Page —
>>>

Interaction between constitution and agreement

What is the interaction between the constitution of the joint venture entity and the agreement between the joint venture parties?

The constitution documents (memorandum and articles of association) of a joint venture company, when registered, become binding on the company and the shareholders as if they had been signed by the company and by each shareholder. In the event that the agreement between the joint venture parties conflicts with the provisions of the constitution documents, the constitution documents supersede and take precedence over the joint venture agreements. Where any restriction is incorporated in the joint venture agreement, but not specified in the constitution documents, such restriction is not binding on either the company or the shareholders. This legal principle was upheld by the Supreme Court of India and reiterated through numerous judicial pronouncements over the years. However, the courts, in recent times, have been making a concerted effort to uphold the sanctity of joint venture agreements and treat them as valid, binding and enforceable between the parties, so long as such agreements are in accordance with the law and not in contradiction with the constitution documents of the company; the joint venture agreement should not be held unenforceable merely because its provisions are not incorporated in the constitution documents. This was observed by the Supreme Court of India in January 2012 in the matter of Vodafone International Holdings BV v Union of India (UOI) and Ors.

Nonetheless, to bolster the enforceability of such agreements between the joint venture parties, it is common practice and also recommended that the key provisions under such agreements are expressly incorporated in the constitution documents of the joint venture company. Further, it is pertinent to note that the Companies Act (section 58(2)) provides that any contract or arrangement between two or more persons in respect of the transfer of securities shall be enforceable as a contract. Therefore, a contract between shareholders and the company is binding on the company with respect to the transfer of securities in the event that the constitution documents are silent on the matter. Registration of the agreement is not mandatory; however, the requisite stamp duty is payable on the agreement between the joint venture parties.

<<<

Short problem A —
Answer these from the joint venture passage:
(i) Which documents make up a joint venture company's constitution documents?
(ii) In which matter, and in what month and year, did the Supreme Court of India make its observation on the enforceability of joint venture agreements?
(iii) Which section of the Companies Act makes a contract on the transfer of securities enforceable?
Short problem B — Write what follows the last sentence of the joint venture passage.
The rows after the joint venture passage are separate material.

Raw records —
>>>

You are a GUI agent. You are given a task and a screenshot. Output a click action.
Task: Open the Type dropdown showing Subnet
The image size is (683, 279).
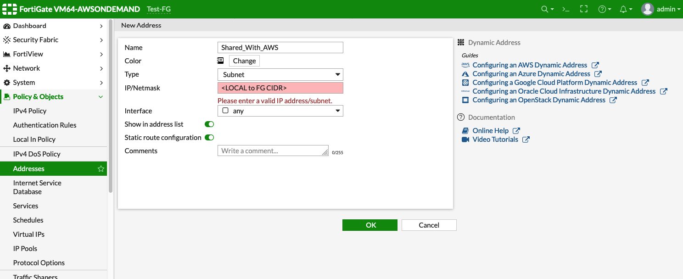tap(280, 74)
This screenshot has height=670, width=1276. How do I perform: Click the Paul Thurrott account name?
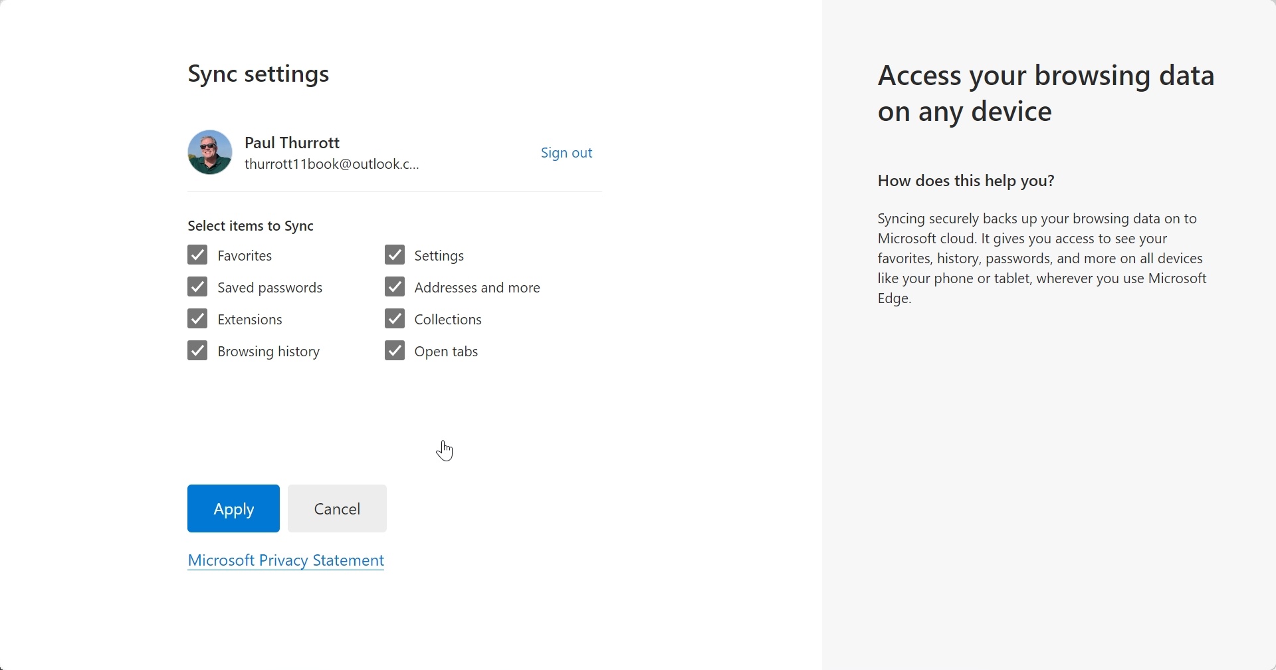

<<<

Final answer A —
(i) The memorandum and articles of association.
(ii) Vodafone International Holdings BV v Union of India (UOI) and Ors, in January 2012.
(iii) Section 58(2).

Final answer B —
Party interaction

How may the joint venture parties interact with the joint venture entity? Are there any restrictions?

Generally, joint venture parties interact with the joint venture company by way of management participation or by exercising their rights as shareholders of the company. Management participation is done by nominating key managerial personnel or directors to the board of the joint venture company. Although the directors’ primary responsibility is towards the company, the nominating shareholders exercise their control over the management of the company provided that such control does not result in an adverse effect on the company.

As shareholders, the joint venture parties are statutorily entitled to have access and the right to inspect certain records of the company, such as the constitution documents, audited financial statements, statutory registers and minutes books of shareholders’ meetings. The said statutory rights are limited in nature and do not give the shareholders a right to access day-to-day information about the affairs of the company. However, joint venture agreements between parties may provide for additional information and inspection rights to the shareholders, and the same may be incorporated in the constitution documents of the joint venture company to make it binding on the parties and the company.

Exercising control

How may the joint venture parties exercise control over the joint venture entity’s decision-making?

Joint venture parties may exercise their control in the joint venture company’s decision-making at the board level and at the shareholder level. Certain decisions are made by the board and certain other decisions are made only with the approval of the shareholders (ie, the joint venture parties). The decision-making process and the rights of the board members and shareholders over decision-making are provided under the Companies Act. Generally, the said statutory rights prescribe decision-making by a majority of the votes at the board level. At the shareholders level, certain decisions need to be approved by an ordinary resolution (ie, by simple majority) and certain important matters are required to be approved by special resolution (ie, by approval of a three-quarters majority of the shareholders present and voting). However, the joint venture agreement between the parties and the constitution documents of the joint venture company may provide for stricter requirements for decision-making at the board level and at the shareholder level than prescribed under the Companies Act.

Accordingly, joint venture parties, especially minority investors, may exercise control over the decision-making of the joint venture company by way of having veto rights, creating a list of reserved matters or affirmative vote matters that can be passed only with the approval of the directors nominated by a specific investor, or requiring the affirmative vote of a specific shareholder at the shareholders’ meeting. Further, the agreements and the constitution documents may also provide for special quorum requirements for meetings of the board or shareholders, ensuring representation of the minority investor. In the case of limited liability partnerships and unincorporated joint ventures, there is more flexibility for the joint venture parties to agree on the degree of control and the process to exercise such control.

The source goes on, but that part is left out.